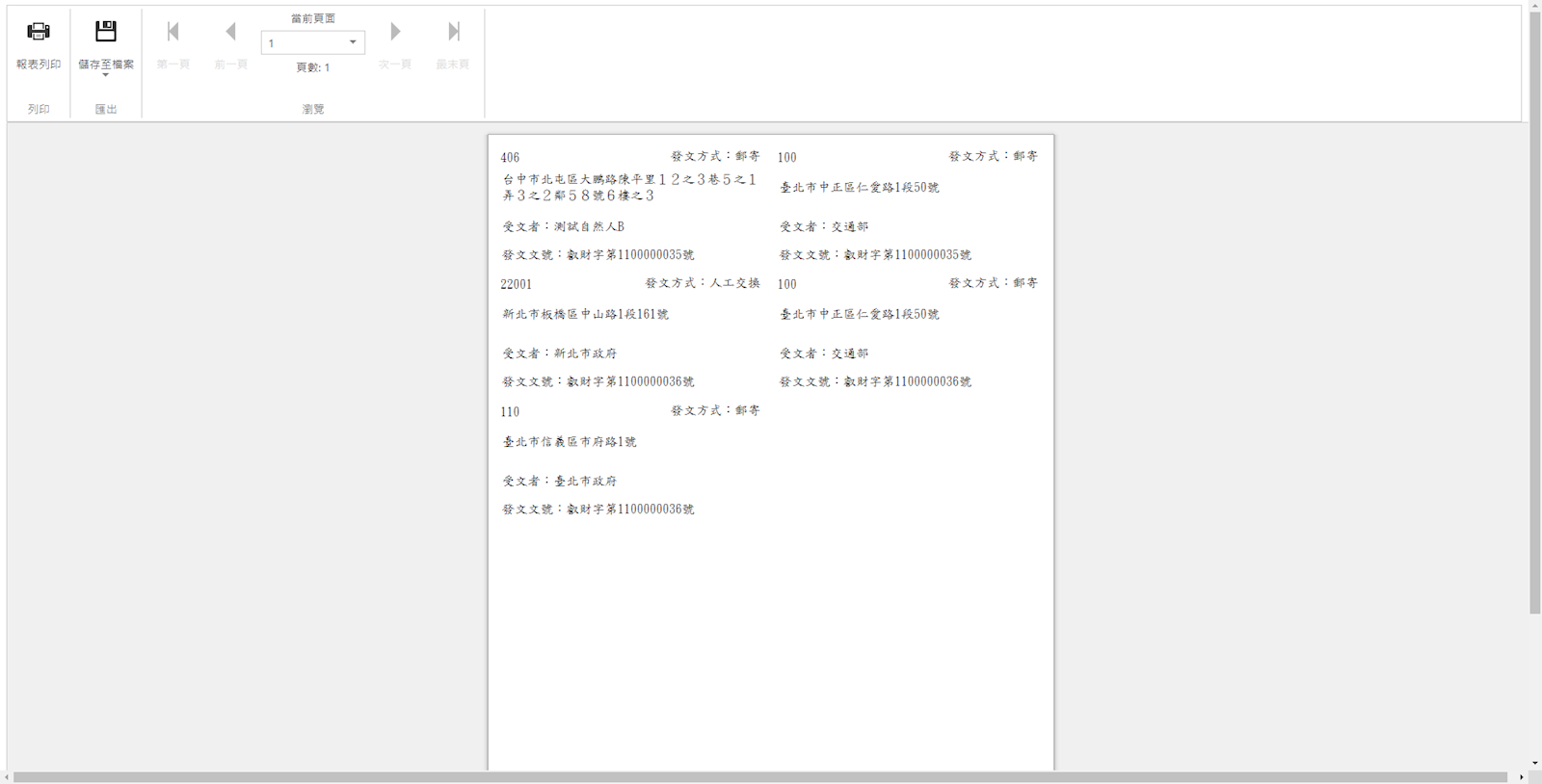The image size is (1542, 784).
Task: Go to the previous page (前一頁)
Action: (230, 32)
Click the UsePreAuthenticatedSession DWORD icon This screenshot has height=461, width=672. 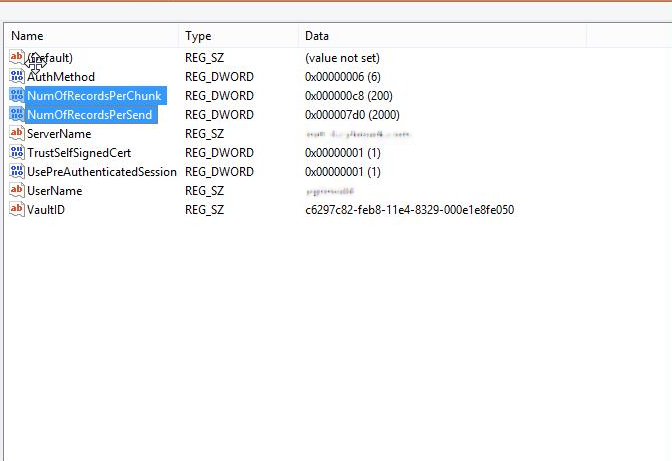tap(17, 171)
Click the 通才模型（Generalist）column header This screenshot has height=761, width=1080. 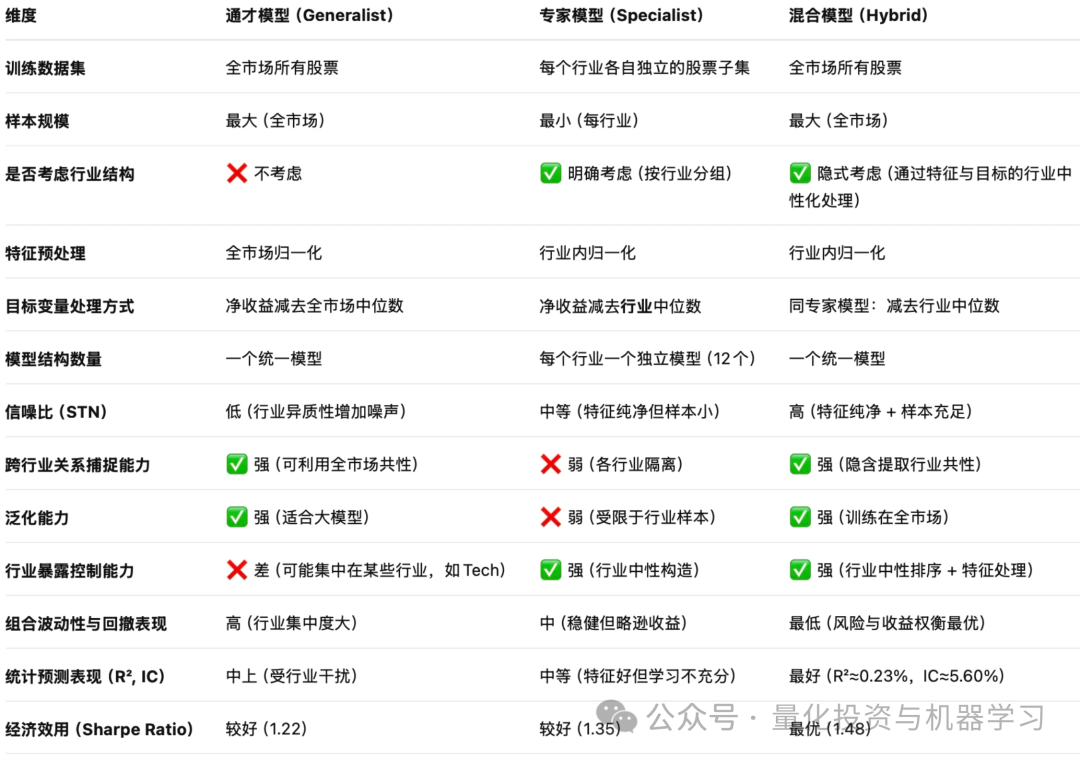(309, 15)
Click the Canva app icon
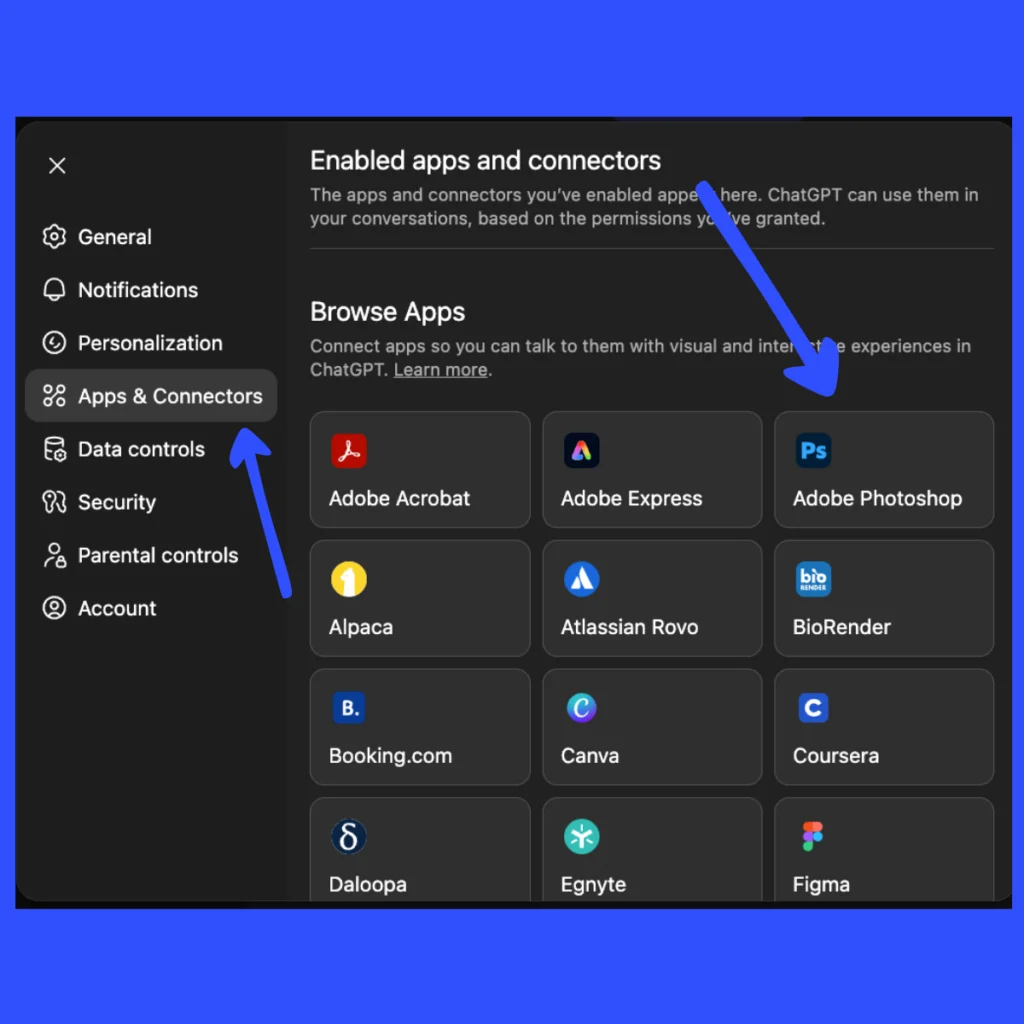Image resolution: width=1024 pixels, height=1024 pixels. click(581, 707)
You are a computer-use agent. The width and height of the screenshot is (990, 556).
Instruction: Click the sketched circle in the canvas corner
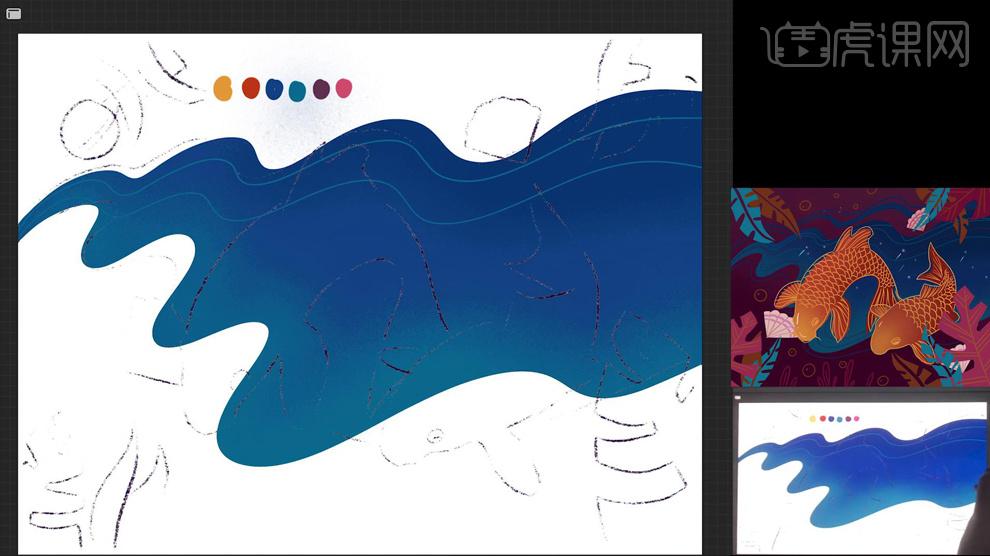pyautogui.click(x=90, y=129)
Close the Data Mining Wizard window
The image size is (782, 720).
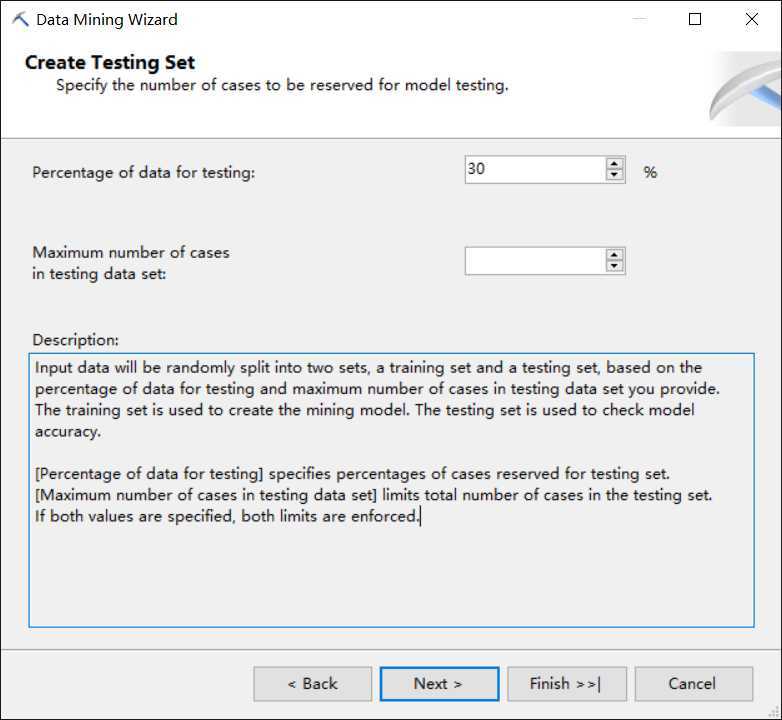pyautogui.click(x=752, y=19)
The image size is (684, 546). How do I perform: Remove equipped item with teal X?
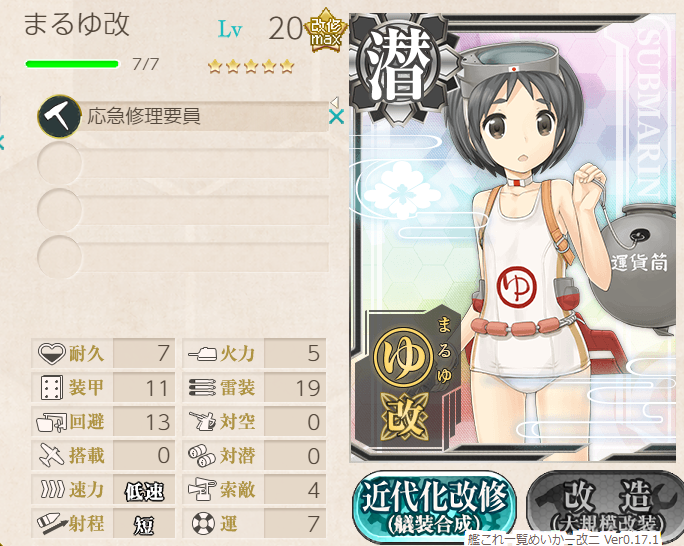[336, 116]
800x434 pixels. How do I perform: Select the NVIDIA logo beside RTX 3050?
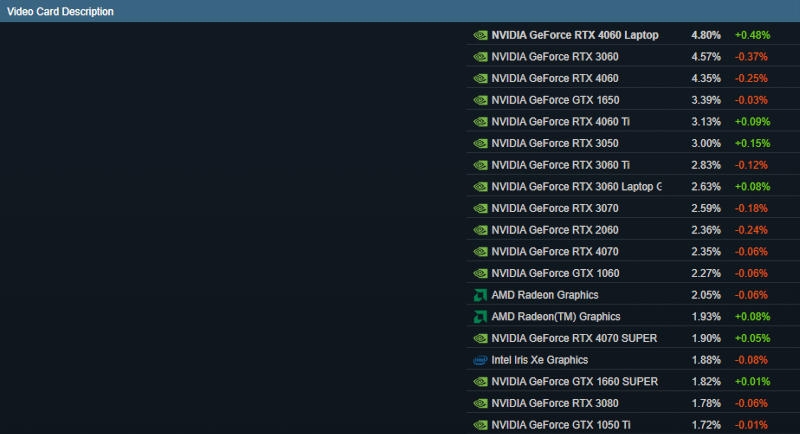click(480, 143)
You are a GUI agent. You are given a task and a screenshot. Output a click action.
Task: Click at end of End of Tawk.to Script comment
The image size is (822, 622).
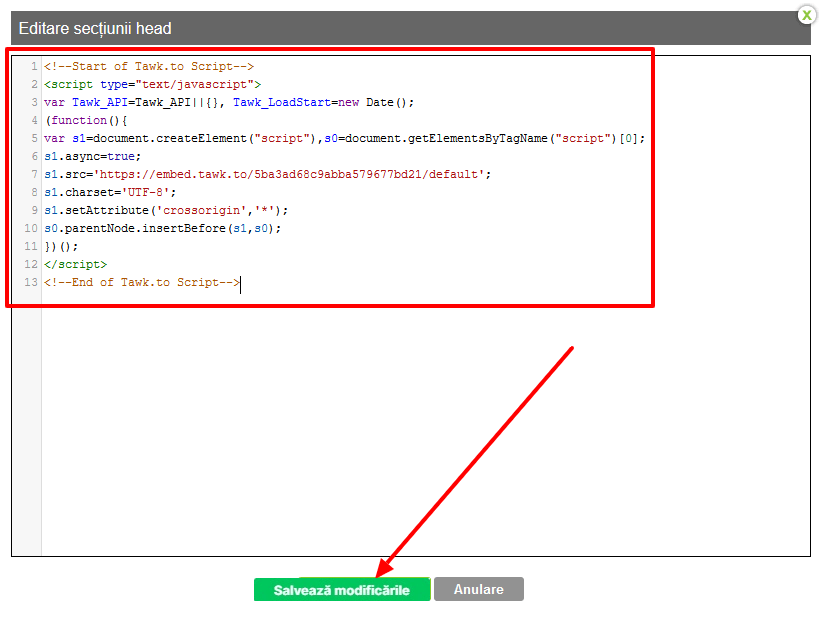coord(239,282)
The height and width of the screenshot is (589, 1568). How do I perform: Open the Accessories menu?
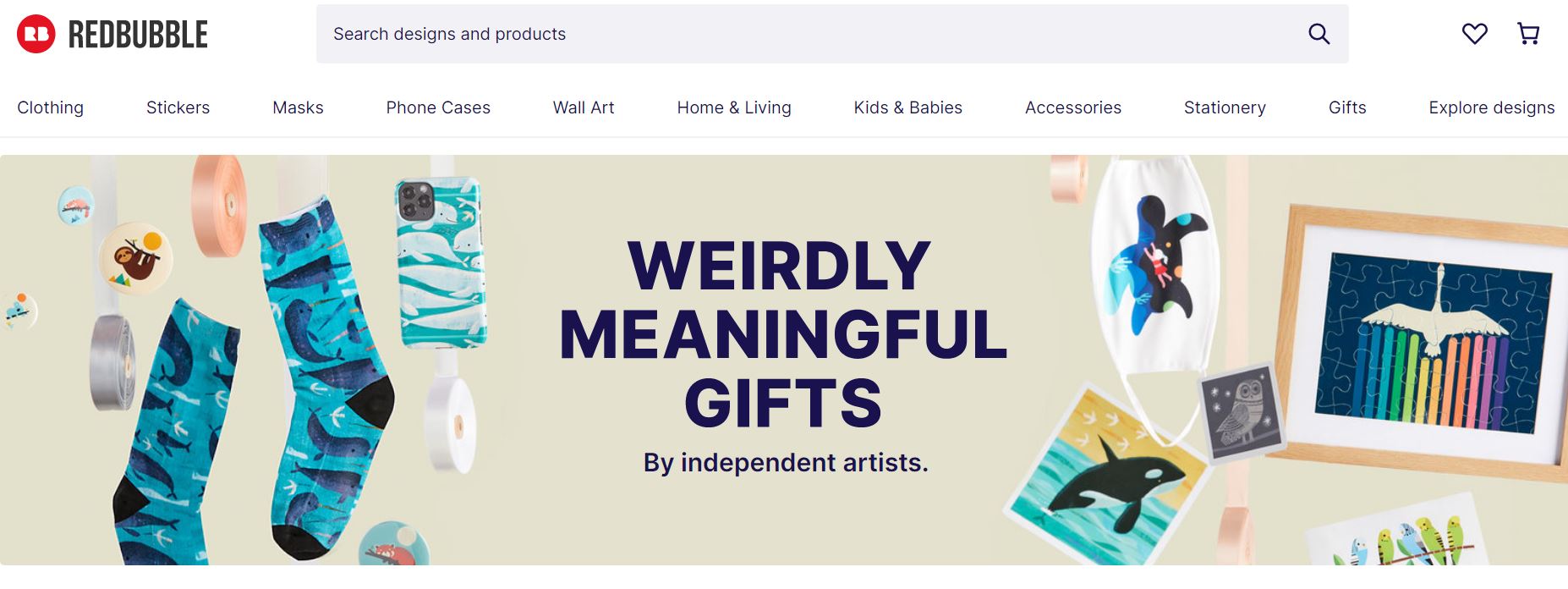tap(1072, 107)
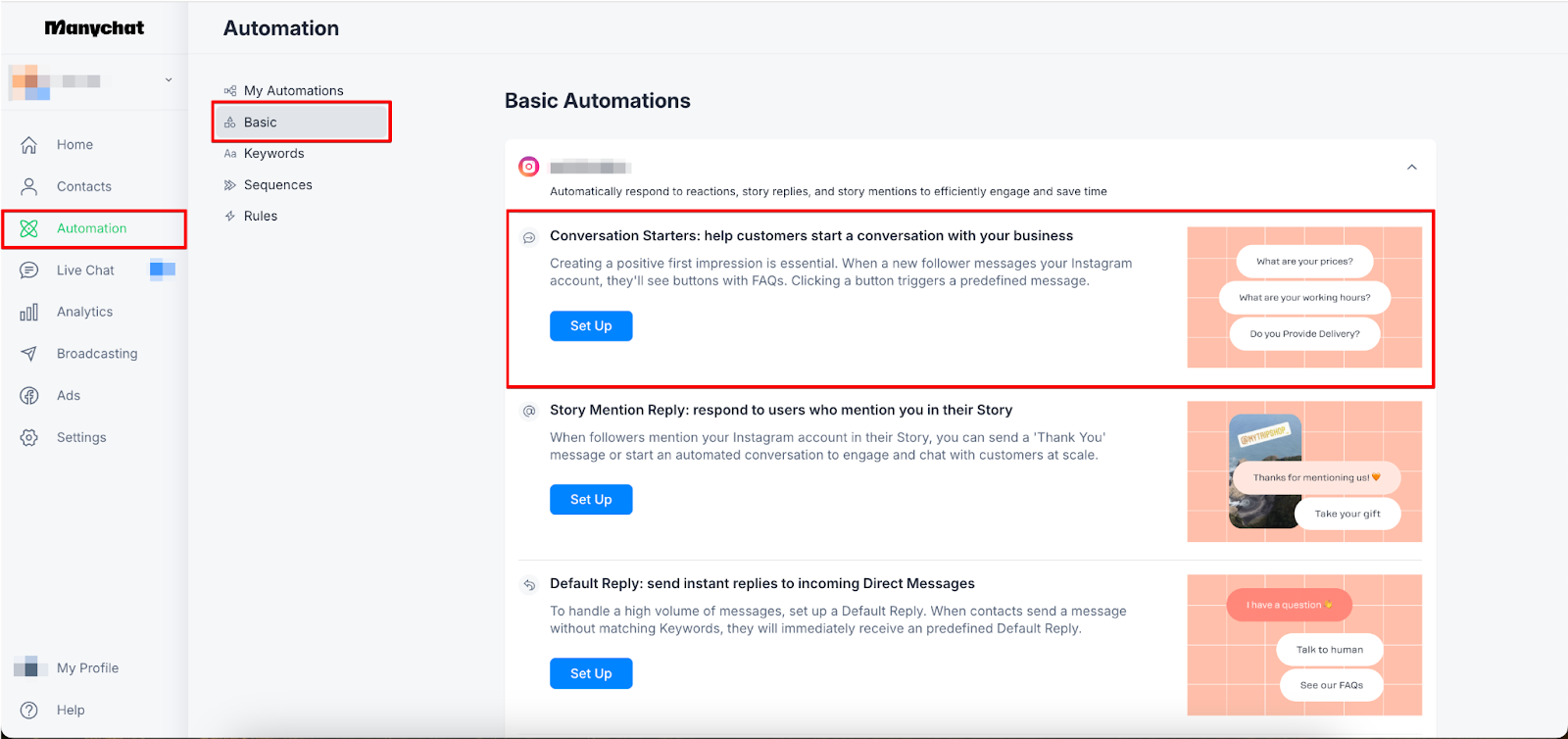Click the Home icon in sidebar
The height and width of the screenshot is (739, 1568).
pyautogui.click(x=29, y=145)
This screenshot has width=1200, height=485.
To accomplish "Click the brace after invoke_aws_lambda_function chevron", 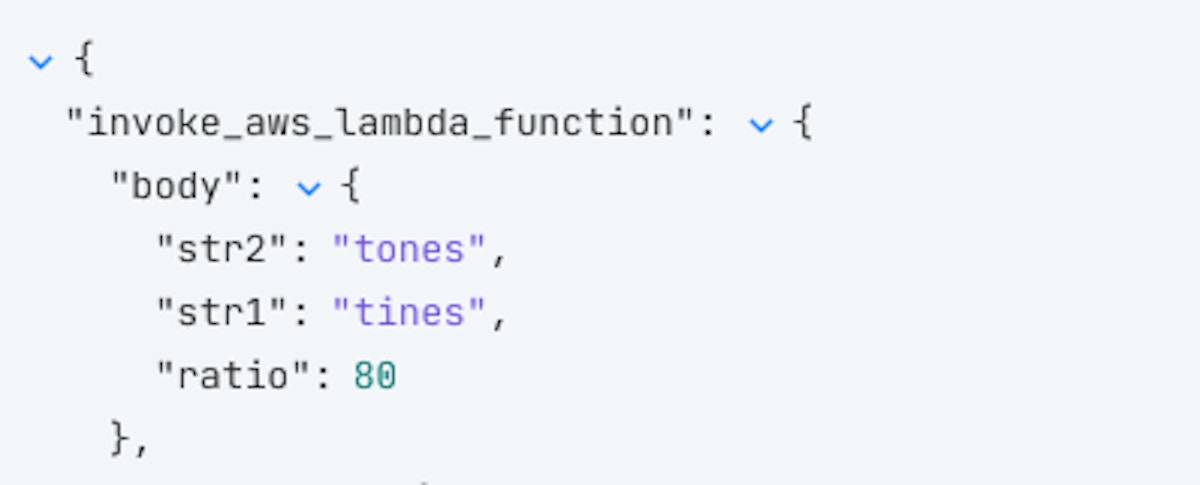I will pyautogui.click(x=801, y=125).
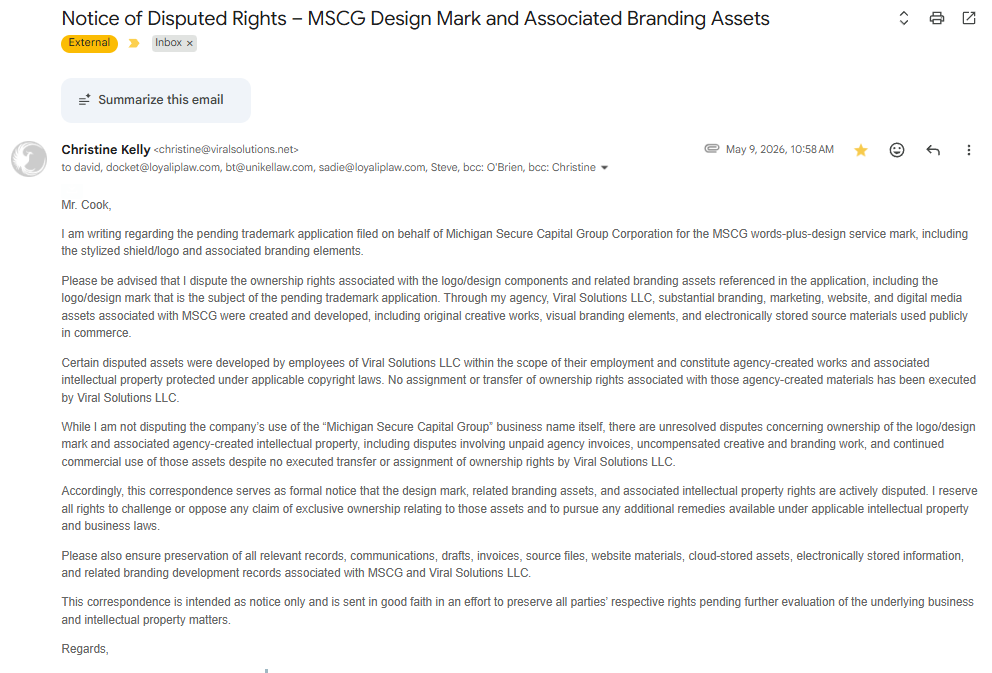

YOUR ASSIGNMENT:
Scan the listing above and identify each line holding the string "agent"; copy every such line.

SOLVED PROBLEM:
You are a computer-use agent. The width and height of the screenshot is (990, 556).
You are a GUI agent. You are given a task and a screenshot. Output a click action.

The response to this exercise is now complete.